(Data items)

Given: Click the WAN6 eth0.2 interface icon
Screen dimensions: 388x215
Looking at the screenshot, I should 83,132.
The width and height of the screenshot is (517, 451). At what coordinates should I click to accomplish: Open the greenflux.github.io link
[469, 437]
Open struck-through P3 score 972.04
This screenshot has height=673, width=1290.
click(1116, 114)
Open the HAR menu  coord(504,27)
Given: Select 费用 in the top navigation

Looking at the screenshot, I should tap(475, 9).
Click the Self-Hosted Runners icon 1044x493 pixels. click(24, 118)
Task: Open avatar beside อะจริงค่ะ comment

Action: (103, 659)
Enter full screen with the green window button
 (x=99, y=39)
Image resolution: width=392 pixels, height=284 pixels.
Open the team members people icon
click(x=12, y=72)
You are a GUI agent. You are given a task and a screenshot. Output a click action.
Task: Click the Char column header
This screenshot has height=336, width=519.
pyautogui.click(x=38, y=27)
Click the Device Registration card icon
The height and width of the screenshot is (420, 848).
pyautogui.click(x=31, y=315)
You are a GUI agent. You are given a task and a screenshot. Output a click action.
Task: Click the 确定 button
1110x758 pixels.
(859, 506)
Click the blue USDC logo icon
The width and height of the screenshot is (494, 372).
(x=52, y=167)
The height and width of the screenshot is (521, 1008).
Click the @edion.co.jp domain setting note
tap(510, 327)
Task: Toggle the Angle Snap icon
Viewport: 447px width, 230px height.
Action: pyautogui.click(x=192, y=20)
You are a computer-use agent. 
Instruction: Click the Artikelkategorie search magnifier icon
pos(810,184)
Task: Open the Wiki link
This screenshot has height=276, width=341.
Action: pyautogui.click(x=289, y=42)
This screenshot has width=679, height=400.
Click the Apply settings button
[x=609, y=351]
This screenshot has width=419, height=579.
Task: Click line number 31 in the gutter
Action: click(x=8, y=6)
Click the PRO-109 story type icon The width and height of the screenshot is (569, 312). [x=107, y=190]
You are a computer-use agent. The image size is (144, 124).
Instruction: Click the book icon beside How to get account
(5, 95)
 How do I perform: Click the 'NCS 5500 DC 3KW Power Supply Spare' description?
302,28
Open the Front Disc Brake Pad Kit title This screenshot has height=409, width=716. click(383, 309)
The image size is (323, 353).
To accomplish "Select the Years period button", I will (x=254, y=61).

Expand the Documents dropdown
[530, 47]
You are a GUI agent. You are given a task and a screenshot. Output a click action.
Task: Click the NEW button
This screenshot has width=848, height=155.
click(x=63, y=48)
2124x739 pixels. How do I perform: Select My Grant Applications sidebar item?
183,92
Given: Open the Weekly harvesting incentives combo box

**What to work on:** Search the records for the string "computer" and return every line in which it occurs.

**Solved problem:**
You are a computer-use agent. 
You are a computer-use agent. The image size is (144, 124).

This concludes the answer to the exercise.